--- start Passage given ---

Three years ago I reviewed Lego Star Wars: The Force Awakens and found it an oddly incomplete experience. The whole film was there, miniaturised into Lego form. There were extra missions too - further adventures from Disney's new franchise canon - included to pad it out. But it still felt a little too brief for a Lego game - experiences which, typically, cover a whole movie trilogy or more inside a single release.

Packing in all nine major episodes, Lego Star Wars: The Skywalker Saga feels like a direct response to that - and the appropriate next step for a video game series which, while it may not reinvent the brick from game to game, has evolved beyond recognition from the very first Lego Star Wars, released nearly 15 years back. Yes, we've seen the bulk of these stories transformed into Lego games before - most of them, in the now rather ironically-titled Lego Star Wars: The Complete Saga - but this was a long, long time ago, in a very different way.

--- end Passage given ---
--- start Data provided ---

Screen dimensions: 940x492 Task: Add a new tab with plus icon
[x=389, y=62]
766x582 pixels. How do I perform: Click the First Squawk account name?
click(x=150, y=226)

--- end Data provided ---

■ Work to complete:
A) Could you reproduce the Lego Star Wars review verbatim from "Packing in all" to "very different way."?
B) Can you carry the Lego Star Wars review forward from the point where it stops?
The lines come from a separate source unrelated to the Lego Star Wars review.

■ Results for each task:
A)
Packing in all nine major episodes, Lego Star Wars: The Skywalker Saga feels like a direct response to that - and the appropriate next step for a video game series which, while it may not reinvent the brick from game to game, has evolved beyond recognition from the very first Lego Star Wars, released nearly 15 years back. Yes, we've seen the bulk of these stories transformed into Lego games before - most of them, in the now rather ironically-titled Lego Star Wars: The Complete Saga - but this was a long, long time ago, in a very different way.

B)
Lego games have changed a lot in recent years, and there's a lot of the more recent titles evident in the Skywalker Saga demo shown at E3. The large open worlds, for example, seen in recent entries like Lego Jurassic World and Marvel Super Heroes and yes, The Force Awakens, make a return here - as does the latter's Galaxy Map for navigating between them. In The Skywalker Saga, the map has grown far larger, and I noticed you were now able to choose from multiple destinations on a single planet. For example, we were shown Tatooine circa Return of the Jedi, but you could still land at your choice of Mos Eisley, Mos Espa or Anchorhead.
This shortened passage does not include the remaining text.